A major advantage of equity finance over debt finance is therefore that of lofty interest payable on the amount borrowed. Selling stock is a veritable means in which companies can raise funds. This choice has been considered in the case of America superconductor company as “They scuttle plan for a 50 million dollars secured debt financing and instead will raise funds by public stock offer (Andy,2003). They were to disclose :1) the amount of shares to be sold 2) amount of expected proceeds and names of underwriters in a securities and excellent commission registration statement.

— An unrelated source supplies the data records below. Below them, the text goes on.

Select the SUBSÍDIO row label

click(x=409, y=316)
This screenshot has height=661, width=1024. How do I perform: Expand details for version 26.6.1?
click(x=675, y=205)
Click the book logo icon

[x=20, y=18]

The decision may be justified as there has been a remarkable improvement in the company’s revenue as they target a range of 45 to 50 million dollars which was a double of that for the 2003 fiscal year. Unlike a loan, the funds received from the sale of stocks belong to the AMSC and do not have to be repaid. As a consequence, the firm does not have the expense of paying interest. However, the firm must still earn a certain return on its investment to obtain the cash to pay dividends or devote to retained earnings but this is only compulsory in a profitable year.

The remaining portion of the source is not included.